= Exercise description =
Copy the data exactly from the line that contains "Click the triangle" through the line that contains "The image size is (900, 524).", keeping both end lines and leaving out everything else.

= Data to examine =
------

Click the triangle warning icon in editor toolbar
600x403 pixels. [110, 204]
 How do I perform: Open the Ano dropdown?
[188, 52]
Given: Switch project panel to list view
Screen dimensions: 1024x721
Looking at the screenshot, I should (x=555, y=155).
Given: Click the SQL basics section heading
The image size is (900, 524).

------

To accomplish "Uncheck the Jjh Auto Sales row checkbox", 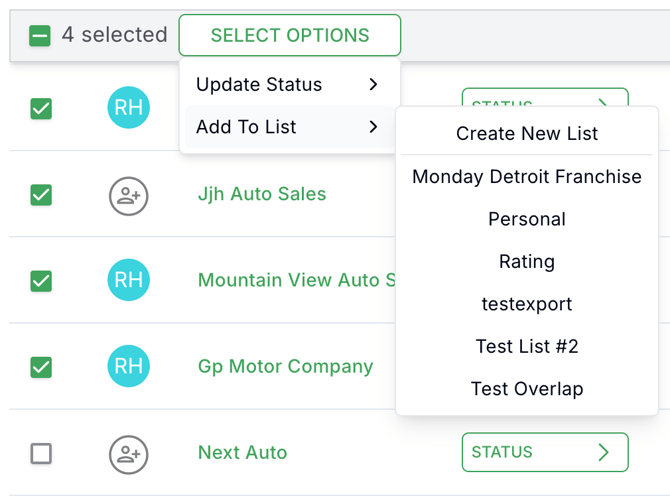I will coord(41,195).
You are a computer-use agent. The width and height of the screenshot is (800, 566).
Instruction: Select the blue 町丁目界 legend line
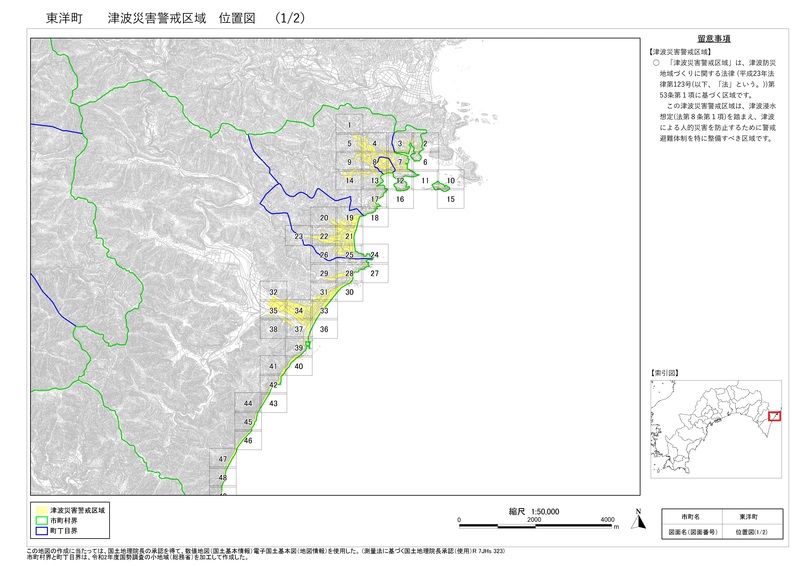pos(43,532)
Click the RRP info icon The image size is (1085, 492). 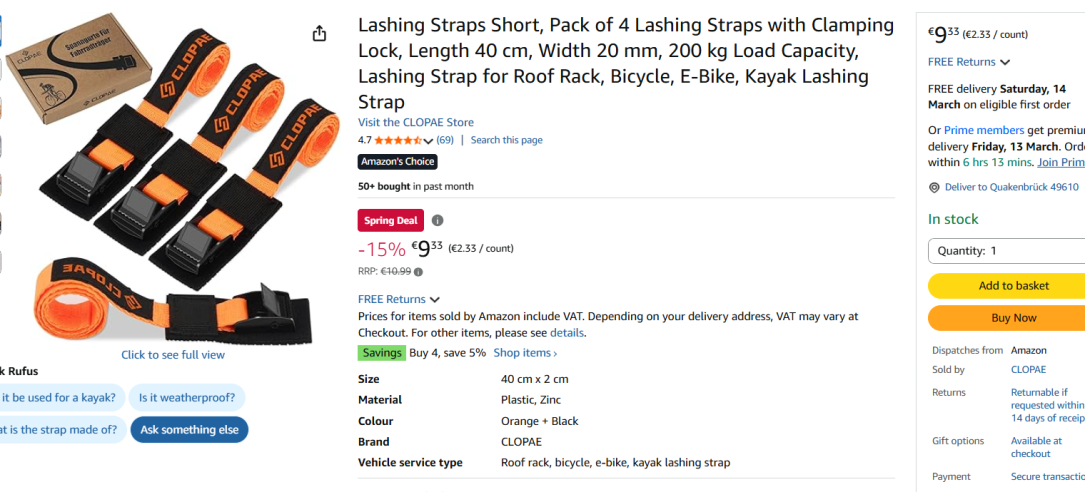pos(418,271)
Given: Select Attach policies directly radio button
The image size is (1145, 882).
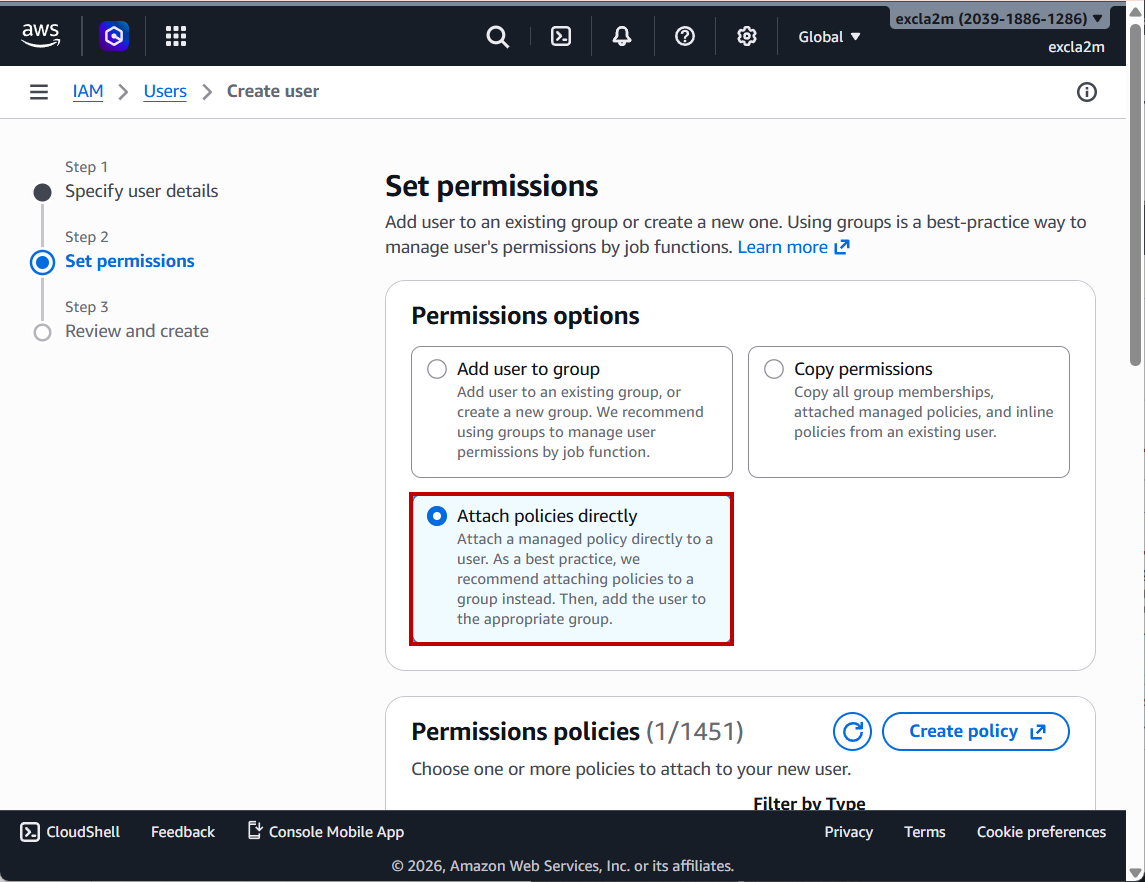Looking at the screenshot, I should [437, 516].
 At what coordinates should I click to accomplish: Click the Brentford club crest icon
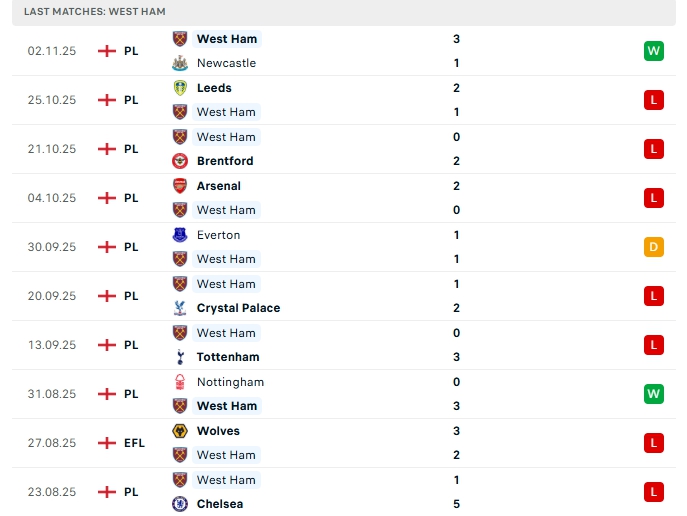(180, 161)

------

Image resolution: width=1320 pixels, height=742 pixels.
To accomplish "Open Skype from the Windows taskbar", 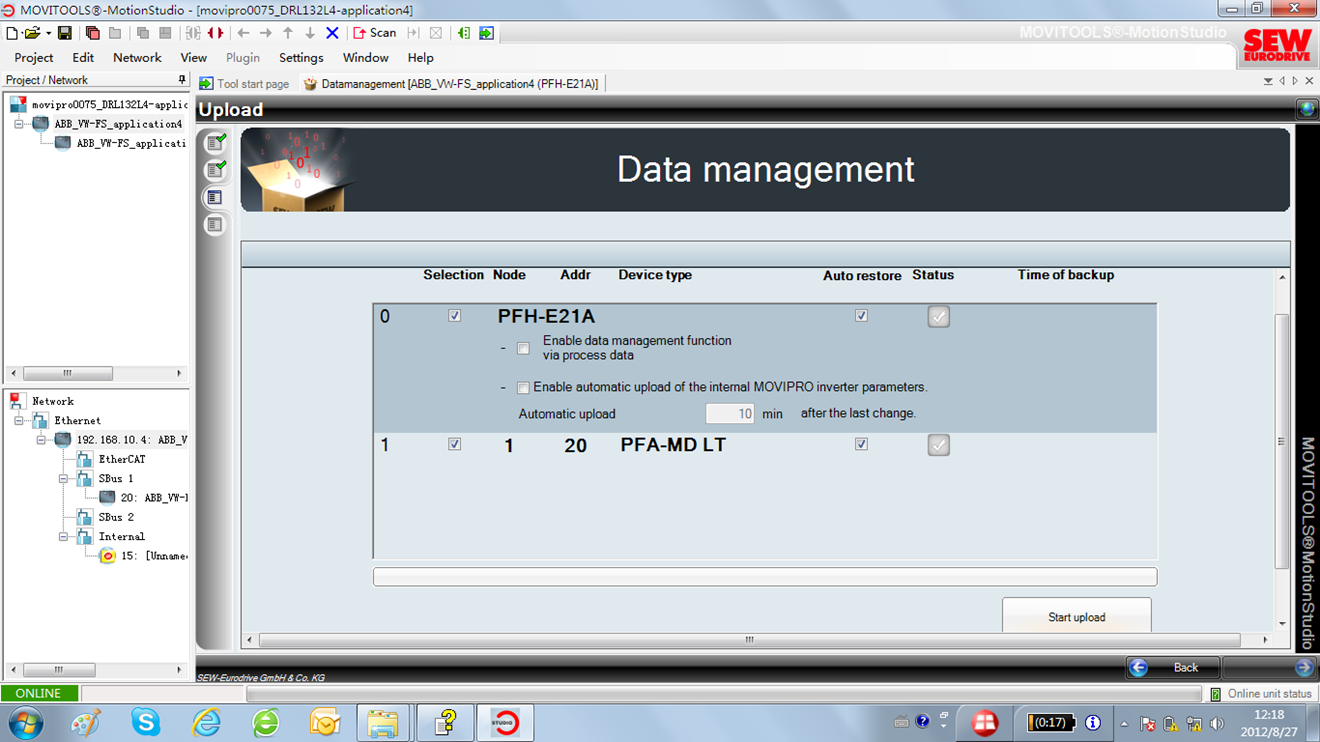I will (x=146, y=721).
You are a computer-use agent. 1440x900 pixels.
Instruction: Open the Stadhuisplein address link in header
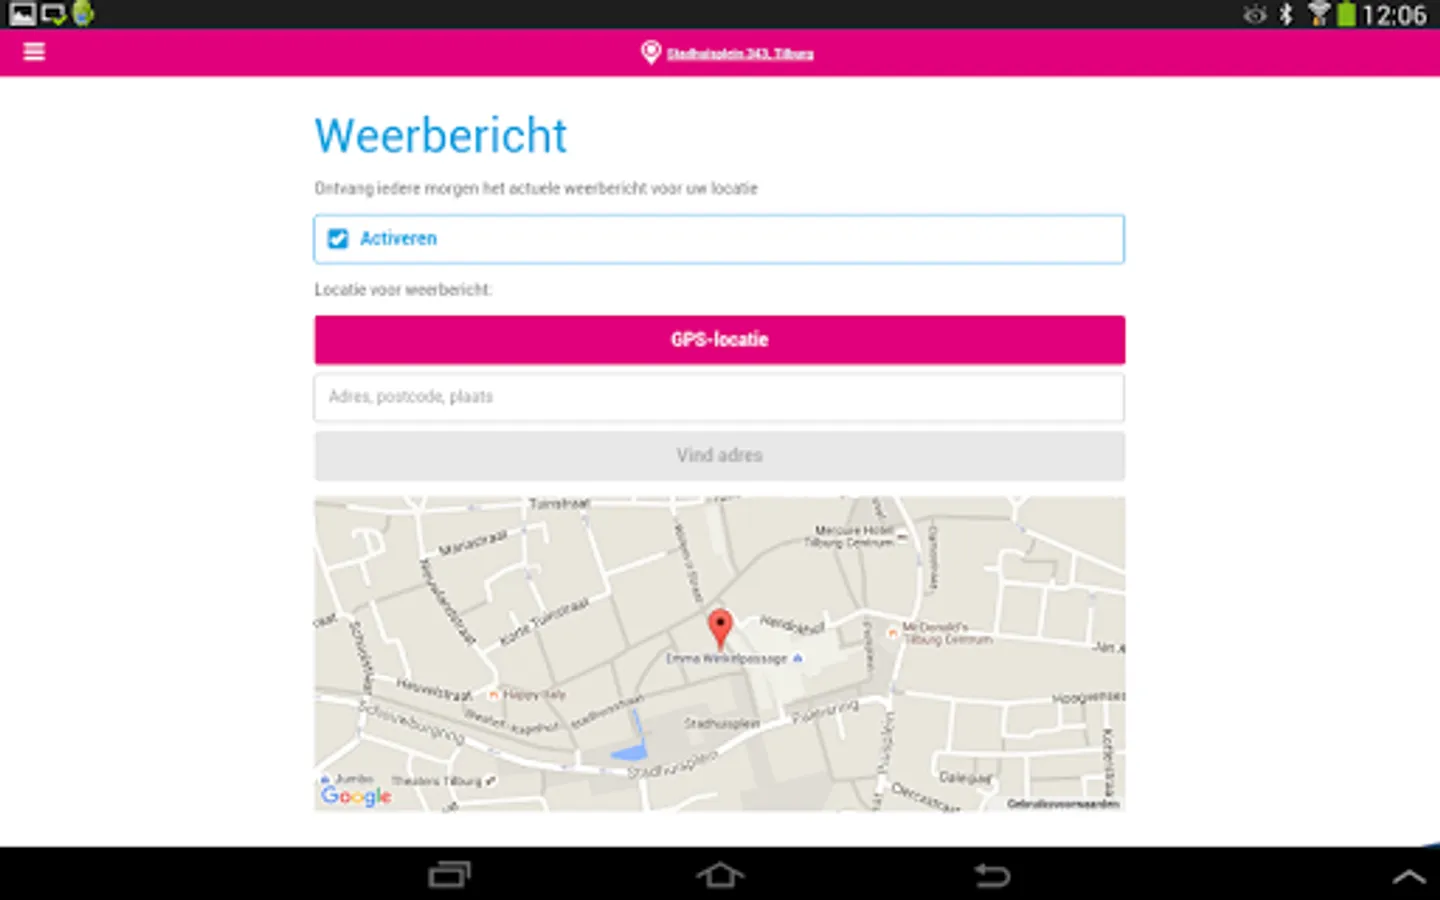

------

= Solution to this task =
Click the triangle warning icon in editor toolbar
600x403 pixels. [110, 204]
 How do I perform: Open the Ano dropdown?
[188, 52]
Given: Switch project panel to list view
Screen dimensions: 1024x721
Looking at the screenshot, I should (x=555, y=155).
Given: Click the SQL basics section heading
The image size is (900, 524).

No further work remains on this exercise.